• [Your task]: A complete, exact copy of the records below is the required result.

Stored records:
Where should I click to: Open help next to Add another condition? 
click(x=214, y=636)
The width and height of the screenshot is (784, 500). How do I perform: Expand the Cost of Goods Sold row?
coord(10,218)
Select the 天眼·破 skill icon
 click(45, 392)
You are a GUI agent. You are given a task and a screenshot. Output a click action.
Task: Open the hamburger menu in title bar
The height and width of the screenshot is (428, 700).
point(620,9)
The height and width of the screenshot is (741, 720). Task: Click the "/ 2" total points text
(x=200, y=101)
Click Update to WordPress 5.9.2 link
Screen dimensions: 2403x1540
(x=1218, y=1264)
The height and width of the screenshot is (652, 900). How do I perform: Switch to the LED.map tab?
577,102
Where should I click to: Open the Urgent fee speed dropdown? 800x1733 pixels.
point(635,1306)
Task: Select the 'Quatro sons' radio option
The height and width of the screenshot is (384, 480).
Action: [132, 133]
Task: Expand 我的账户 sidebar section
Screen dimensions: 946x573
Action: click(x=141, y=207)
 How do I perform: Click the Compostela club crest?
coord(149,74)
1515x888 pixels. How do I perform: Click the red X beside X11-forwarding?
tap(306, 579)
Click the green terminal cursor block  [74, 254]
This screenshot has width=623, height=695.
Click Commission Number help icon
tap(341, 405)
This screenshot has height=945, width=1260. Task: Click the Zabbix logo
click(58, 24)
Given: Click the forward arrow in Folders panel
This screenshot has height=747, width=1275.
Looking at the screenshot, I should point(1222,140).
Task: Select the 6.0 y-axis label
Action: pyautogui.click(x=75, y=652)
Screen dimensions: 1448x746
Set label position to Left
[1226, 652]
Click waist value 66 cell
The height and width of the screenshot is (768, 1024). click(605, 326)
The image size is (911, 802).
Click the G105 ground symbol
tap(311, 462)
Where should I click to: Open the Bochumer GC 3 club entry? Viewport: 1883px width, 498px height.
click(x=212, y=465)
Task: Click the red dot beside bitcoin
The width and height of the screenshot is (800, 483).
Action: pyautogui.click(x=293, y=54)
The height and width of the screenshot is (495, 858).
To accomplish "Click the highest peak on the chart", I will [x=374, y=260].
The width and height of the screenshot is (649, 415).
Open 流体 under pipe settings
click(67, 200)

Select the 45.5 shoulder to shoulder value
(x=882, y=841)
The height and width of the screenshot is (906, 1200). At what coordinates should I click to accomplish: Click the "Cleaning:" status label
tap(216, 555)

• [Response area]:
Where should I click to: Open help next to Add another condition? 
click(x=214, y=636)
The width and height of the screenshot is (784, 500). How do I perform: Expand the Cost of Goods Sold row?
coord(10,218)
Select the 天眼·破 skill icon
 click(45, 392)
You are a GUI agent. You are given a task and a screenshot. Output a click action.
Task: Open the hamburger menu in title bar
The height and width of the screenshot is (428, 700).
point(620,9)
The height and width of the screenshot is (741, 720). Task: Click the "/ 2" total points text
(x=200, y=101)
Click Update to WordPress 5.9.2 link
Screen dimensions: 2403x1540
(x=1218, y=1264)
The height and width of the screenshot is (652, 900). How do I perform: Switch to the LED.map tab?
577,102
Where should I click to: Open the Urgent fee speed dropdown? 800x1733 pixels.
point(635,1306)
Task: Select the 'Quatro sons' radio option
The height and width of the screenshot is (384, 480).
Action: [132, 133]
Task: Expand 我的账户 sidebar section
Screen dimensions: 946x573
Action: click(x=141, y=207)
 How do I perform: Click the Compostela club crest?
coord(149,74)
1515x888 pixels. How do I perform: Click the red X beside X11-forwarding?
tap(306, 579)
Click the green terminal cursor block  [74, 254]
This screenshot has width=623, height=695.
Click Commission Number help icon
tap(341, 405)
This screenshot has height=945, width=1260. Task: Click the Zabbix logo
click(58, 24)
Given: Click the forward arrow in Folders panel
This screenshot has height=747, width=1275.
Looking at the screenshot, I should point(1222,140).
Task: Select the 6.0 y-axis label
Action: pyautogui.click(x=75, y=652)
Screen dimensions: 1448x746
Set label position to Left
[1226, 652]
Click waist value 66 cell
The height and width of the screenshot is (768, 1024). click(605, 326)
The image size is (911, 802).
Click the G105 ground symbol
tap(311, 462)
Where should I click to: Open the Bochumer GC 3 club entry? Viewport: 1883px width, 498px height.
click(x=212, y=465)
Task: Click the red dot beside bitcoin
The width and height of the screenshot is (800, 483).
Action: pyautogui.click(x=293, y=54)
The height and width of the screenshot is (495, 858).
To accomplish "Click the highest peak on the chart", I will [x=374, y=260].
The width and height of the screenshot is (649, 415).
Open 流体 under pipe settings
click(67, 200)

Select the 45.5 shoulder to shoulder value
(x=882, y=841)
The height and width of the screenshot is (906, 1200). At what coordinates should I click to accomplish: Click the "Cleaning:" status label
tap(216, 555)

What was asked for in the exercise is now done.